The book is written largely in dialogue without quotation marks. Modern writers like Joyce and Woolf experimented with varied presentations of fiction in the early 20th century, and Watson is playing with these techniques. Do not be dismayed by them, though. The book is presenting characters deeply fearful of what is happening around them. What they most fear is their ability to control their own existence. When Mrs. Potter dies, she becomes part of that fear (like Mrs. Moore in Forster's A Passage to India, who becomes part of the legends of the caves when she dies). Fire ends the influence of Mrs. Potter, and characters who have been alienated come into a better alignment with each other. Shrewdly, the narrator tells us, "Coyote plotting to catch the glory for himself is fooled and every day fools others" (61). Finally, a new child born is named "Felix" (Latin for "fortunate"). Here Christian redemption in a newborn babe blends with native beliefs, again hooking us doubly.
Failure in this book derives from an unwillingness to look at the alien and accept its presence and importance. When characters stop doing that, they create a place for themselves in the most inhospitable locale Watson ever found herself (as a teacher in the early 1930s).
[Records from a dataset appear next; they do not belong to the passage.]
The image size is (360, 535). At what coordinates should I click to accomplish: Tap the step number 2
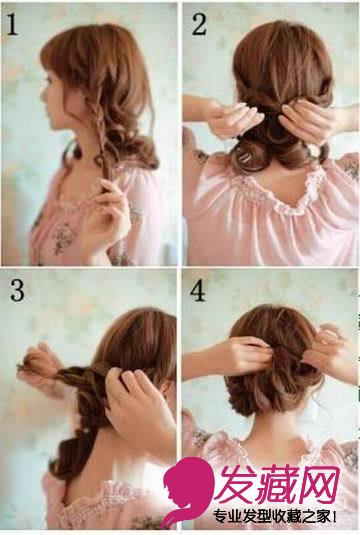(x=200, y=24)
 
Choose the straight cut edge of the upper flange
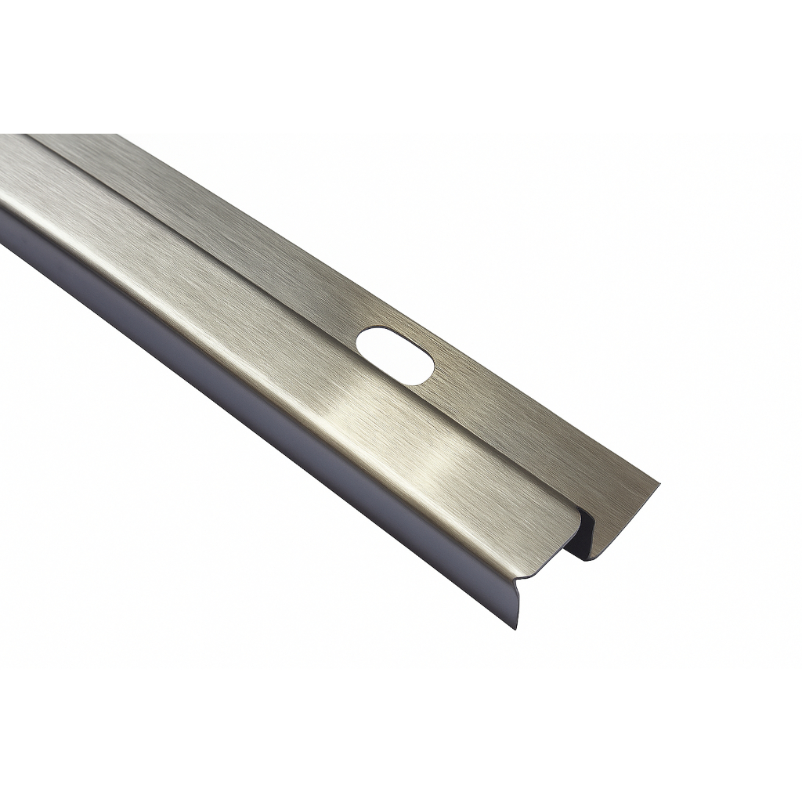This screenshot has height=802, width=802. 627,517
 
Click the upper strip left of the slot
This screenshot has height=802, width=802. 235,235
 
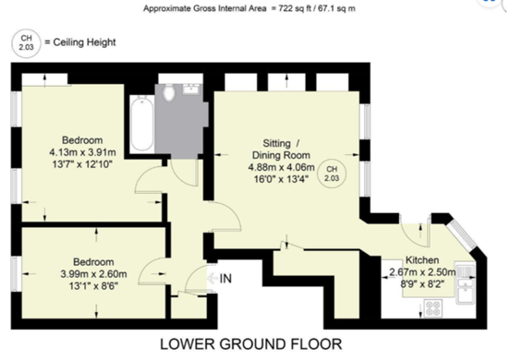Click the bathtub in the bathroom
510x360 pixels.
click(141, 125)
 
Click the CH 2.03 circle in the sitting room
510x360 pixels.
click(331, 174)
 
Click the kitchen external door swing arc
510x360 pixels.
click(410, 231)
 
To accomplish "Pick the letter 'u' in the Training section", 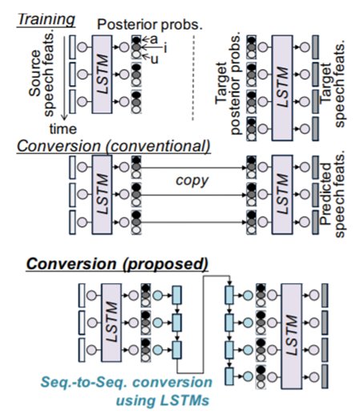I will tap(157, 59).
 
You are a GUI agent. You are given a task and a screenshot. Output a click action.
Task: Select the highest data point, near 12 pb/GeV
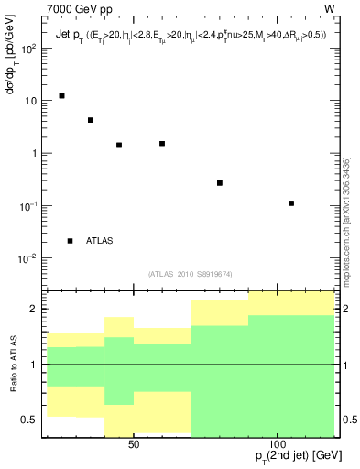61,95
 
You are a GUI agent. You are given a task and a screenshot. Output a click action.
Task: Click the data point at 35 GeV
91,120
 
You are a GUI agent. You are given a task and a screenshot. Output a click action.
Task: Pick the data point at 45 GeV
119,145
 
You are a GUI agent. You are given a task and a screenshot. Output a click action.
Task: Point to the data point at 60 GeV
162,144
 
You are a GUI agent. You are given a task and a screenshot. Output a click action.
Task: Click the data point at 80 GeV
220,183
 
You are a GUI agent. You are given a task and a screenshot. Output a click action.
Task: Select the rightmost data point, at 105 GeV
291,203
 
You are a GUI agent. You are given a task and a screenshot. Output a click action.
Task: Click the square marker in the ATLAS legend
70,241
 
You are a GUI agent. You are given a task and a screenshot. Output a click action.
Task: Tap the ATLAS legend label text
100,241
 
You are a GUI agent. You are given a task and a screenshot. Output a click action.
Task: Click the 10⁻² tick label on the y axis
27,258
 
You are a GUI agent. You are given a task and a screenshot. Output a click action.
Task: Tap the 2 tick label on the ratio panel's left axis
31,309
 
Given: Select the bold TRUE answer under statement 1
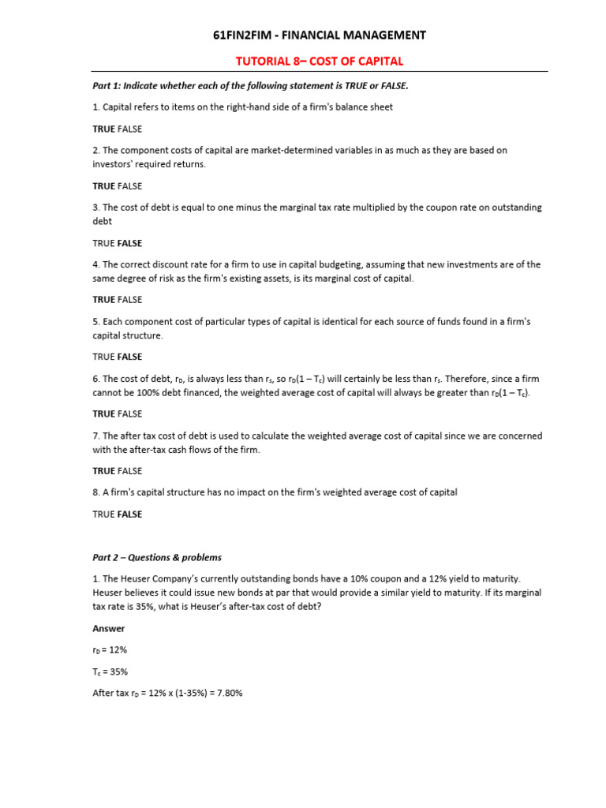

The book reflects her mental struggle to reconcile the bleakness of life in the Cariboo with her sense that the remote locales of Canada matter as much as the sophisticated soirees of Montréal and Toronto.
Finally, a book by William Faulkner--As I Lay Dying--greatly influenced this book's characters and style. Watson's book makes a good deal more sense if you read Faulkner's book first, or at least get a plot description of it.